Maureen Caird

Medal record

Women's athletics

Olympic Games

Commonwealth Games

= Maureen Caird =

Australian track athlete (born 1951)

Maureen Caird (born 29 September 1951) is an Australian former track athlete, who specialised in the sprint hurdles. At the 1968 Summer Olympics, she became the youngest-ever individual Olympic athletics champion at the time, at age 17, when she won gold in Mexico City.

==Early career==
Born in Cumberland, New South Wales, Caird began competing in athletics as a teenager, trained by the former coach of quadruple Olympic champion Betty Cuthbert, June Ferguson.

Caird competed in several events, but the 80 m hurdles was her best. In 1967 she won both the junior (under 18) 80 metre hurdles and pentathlon at the Australian Championships.

In the 1968 Championships, she defended her junior hurdles crown and also won the Long Jump. Caird also competed in senior events, placing second in both the 80 metres and 100 metres hurdles behind Pam Kilborn who was rated as the world's best female hurdler.

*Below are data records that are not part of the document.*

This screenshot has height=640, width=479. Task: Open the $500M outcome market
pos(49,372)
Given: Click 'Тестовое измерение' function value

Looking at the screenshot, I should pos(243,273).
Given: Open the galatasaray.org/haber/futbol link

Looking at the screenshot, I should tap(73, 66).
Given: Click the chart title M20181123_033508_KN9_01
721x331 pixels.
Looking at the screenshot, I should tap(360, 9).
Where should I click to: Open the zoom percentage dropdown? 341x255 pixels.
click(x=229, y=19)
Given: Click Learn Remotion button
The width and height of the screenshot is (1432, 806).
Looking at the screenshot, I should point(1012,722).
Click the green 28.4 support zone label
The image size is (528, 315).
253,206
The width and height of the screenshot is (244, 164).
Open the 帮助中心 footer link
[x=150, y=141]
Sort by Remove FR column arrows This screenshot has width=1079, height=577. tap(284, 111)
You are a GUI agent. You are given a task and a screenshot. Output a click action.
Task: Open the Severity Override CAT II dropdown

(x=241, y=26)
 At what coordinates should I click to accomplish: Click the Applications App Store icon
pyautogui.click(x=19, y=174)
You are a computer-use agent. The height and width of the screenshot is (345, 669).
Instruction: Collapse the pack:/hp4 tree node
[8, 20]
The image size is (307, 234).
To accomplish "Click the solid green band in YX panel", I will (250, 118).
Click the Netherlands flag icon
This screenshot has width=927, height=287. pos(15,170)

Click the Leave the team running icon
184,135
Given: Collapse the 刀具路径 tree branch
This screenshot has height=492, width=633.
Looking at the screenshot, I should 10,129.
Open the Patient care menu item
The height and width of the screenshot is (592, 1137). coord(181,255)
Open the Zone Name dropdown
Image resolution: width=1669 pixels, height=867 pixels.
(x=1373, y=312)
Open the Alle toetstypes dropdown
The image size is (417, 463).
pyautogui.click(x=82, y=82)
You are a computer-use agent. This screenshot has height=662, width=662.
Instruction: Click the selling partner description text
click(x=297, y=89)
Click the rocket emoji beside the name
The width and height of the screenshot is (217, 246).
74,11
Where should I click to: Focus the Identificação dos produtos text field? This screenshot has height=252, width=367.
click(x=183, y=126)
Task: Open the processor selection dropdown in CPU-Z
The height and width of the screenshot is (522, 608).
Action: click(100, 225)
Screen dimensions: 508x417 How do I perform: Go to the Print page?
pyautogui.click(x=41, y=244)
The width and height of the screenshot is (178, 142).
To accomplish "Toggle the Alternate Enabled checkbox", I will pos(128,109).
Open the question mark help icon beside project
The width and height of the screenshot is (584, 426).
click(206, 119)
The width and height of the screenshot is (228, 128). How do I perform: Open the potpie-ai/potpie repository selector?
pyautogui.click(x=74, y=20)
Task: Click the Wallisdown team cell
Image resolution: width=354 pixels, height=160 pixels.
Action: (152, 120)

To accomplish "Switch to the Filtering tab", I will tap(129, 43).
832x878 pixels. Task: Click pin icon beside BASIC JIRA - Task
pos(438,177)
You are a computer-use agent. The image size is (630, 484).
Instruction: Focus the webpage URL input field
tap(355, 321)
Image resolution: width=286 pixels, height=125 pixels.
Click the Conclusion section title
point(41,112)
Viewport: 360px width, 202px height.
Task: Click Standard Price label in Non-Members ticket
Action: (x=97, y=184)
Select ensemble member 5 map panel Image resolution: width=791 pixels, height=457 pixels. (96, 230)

Caird's performances earned her selection in the Australian team to compete at the 1968 Summer Olympics.

==International career==
At the Games, Caird, only 17 at the time, was the youngest member of the Australian team. Her competition in the 80m hurdles included defending champion Karin Balzer (East Germany), world record holder (10.2 hand timed) Vera Korsakova from the USSR and future world record holder in multiple events, Chi Cheng from Taiwan. Both Caird and Kilborn made the final, which was held in wet conditions. To the surprise of most observers, Caird crossed the line just .07secs ahead of Kilborn, in a new electronic world record time of 10.39. This upset made Caird the then youngest individual Olympic champion in athletics (a record later broken by Ulrike Meyfarth in 1972) and earned her the world number one ranking. As this was the last time the 80 m event was contested, Caird's time will be a permanent Olympic record.

At the 1970 Commonwealth Games, she finished second behind Kilborn in the 100 m hurdles, which had replaced the 80 m internationally, despite suffering from glandular fever during the event.
Prior to these Games CAird had won the 1970 Australian titles in both the 100 m and 200 m hurdles, defeating Kilborn and setting world records in the latter on two occasions.

Her attempt to defend her Olympic title in 1972 was unsuccessful and she did not make it past the heats. Caird ran the first leg for Australia in the 4 × 100 m relay which finished sixth in the final.

Caird retired due to stomach pains that were later diagnosed as cancer.

==Personal life==
Caird, now married as Maureen Jones, currently lives in Australia.

==Honours==
Caird was inducted into the Sport Australia Hall of Fame in 1986. In 2000, she received an Australian Sports Medal.